Cloudflare: The Foundation Platform

Cloudflare isn't "just another integration" — it's the infrastructure Cadences runs on. Here's the complete stack:

⚡

Workers

The entire backend runs on Workers. V8 isolates, 0ms cold start, 300+ global locations. Every request executes at the edge closest to the user.

🗄️

D1 (SQLite)

One SQLite database per organization. Total data isolation without WHERE tenant_id = ? filters. Native SQL queries at the edge.

🧠

Durable Objects

Persistent state with exclusive access. Every voice AI call, every chat session, every WebSocket — each is a Durable Object with exactly 1 active instance.

📦

R2 (Object Storage)

File storage — avatars, document attachments, audio exports — with no egress fees. S3 API compatible.

📄

Pages

Static storefront hosting. Build with Astro/Vite, auto-deploy with wrangler. Global CDN, automatic HTTPS, preview deployments.

Security

Integration Security Patterns

Every external integration is a potential attack vector.
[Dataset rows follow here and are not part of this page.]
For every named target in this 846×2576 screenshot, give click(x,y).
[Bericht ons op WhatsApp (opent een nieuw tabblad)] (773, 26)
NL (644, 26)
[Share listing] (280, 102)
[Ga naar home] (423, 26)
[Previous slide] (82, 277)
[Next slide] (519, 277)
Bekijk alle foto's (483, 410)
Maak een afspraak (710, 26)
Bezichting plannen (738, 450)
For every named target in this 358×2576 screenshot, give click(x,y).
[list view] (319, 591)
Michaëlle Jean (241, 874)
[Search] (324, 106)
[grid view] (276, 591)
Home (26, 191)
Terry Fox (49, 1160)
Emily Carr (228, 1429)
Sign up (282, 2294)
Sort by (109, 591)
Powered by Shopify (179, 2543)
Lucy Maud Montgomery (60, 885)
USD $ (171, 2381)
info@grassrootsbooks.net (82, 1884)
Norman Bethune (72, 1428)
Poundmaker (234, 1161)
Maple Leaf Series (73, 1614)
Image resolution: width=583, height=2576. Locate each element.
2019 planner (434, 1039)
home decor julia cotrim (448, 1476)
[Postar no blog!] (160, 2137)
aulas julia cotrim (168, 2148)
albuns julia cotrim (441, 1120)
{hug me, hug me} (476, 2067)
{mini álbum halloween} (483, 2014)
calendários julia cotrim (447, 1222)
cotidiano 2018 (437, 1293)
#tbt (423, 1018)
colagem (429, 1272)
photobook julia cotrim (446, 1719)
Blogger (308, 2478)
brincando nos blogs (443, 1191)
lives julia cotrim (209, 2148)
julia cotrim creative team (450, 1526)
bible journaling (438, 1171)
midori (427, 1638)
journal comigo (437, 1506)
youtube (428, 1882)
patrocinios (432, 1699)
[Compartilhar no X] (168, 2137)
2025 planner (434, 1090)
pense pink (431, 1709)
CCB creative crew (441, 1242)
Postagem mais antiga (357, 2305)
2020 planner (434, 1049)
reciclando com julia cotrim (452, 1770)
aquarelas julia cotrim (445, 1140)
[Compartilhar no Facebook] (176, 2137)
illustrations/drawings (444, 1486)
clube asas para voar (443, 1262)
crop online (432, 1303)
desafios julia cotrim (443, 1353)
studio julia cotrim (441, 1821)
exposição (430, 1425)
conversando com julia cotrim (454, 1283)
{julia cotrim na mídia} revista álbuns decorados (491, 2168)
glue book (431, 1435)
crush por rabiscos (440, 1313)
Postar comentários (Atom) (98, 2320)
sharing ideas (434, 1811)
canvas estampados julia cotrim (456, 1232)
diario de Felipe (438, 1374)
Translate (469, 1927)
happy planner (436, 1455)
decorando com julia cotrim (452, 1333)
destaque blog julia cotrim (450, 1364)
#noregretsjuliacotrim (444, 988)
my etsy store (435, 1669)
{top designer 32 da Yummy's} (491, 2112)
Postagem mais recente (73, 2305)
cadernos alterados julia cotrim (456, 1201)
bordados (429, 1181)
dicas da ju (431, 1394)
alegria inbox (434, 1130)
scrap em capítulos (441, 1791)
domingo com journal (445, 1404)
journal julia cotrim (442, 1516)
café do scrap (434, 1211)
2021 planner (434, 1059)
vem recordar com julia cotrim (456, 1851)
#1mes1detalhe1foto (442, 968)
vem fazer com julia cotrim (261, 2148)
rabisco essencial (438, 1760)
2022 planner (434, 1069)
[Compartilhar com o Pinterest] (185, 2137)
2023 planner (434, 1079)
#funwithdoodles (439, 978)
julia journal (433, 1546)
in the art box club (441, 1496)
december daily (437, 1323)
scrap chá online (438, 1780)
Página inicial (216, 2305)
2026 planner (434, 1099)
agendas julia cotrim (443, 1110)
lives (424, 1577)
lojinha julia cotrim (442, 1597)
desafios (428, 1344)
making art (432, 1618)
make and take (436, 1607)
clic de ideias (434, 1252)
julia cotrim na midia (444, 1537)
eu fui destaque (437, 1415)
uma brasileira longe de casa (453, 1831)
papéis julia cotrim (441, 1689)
Cadences applies these security patterns across all integrations:

Pattern	Implementation	Where
Secrets in env vars	API keys in Cloudflare Secrets, never in code	All
Signature verification	HMAC-SHA256 for incoming webhooks	Stripe, Twilio
Rate limiting	Per-tier limits with Durable Objects	AI providers, API
Token rotation	Short-lived tokens + automatic refresh	Google OAuth, ElevenLabs
IP allowlisting	Known IPs only for critical webhooks	Twilio, Stripe
Premium feature guards	Costly APIs require active feature flag	Voice calls, WhatsApp

Want to integrate your service?

Cadences exposes a complete REST API for connecting your own services. Webhooks, API keys, OAuth — the infrastructure is ready.

Explore the Platform

Summary

Conclusion

Cadences integrations aren't superficial connectors. They're structural components of the platform. Google provides identity, Twilio provides voice, ElevenLabs provides intelligent audio, and Cloudflare provides infrastructure. Each piece has a clear purpose and is connected with production-grade security.

What makes Cadences different isn't the number of integrations, but how they're connected: verified webhooks, rotated tokens, per-tier rate limits, feature guards for costly APIs, and everything running on Cloudflare's edge with minimal latency.

The best integration is the one that feels invisible.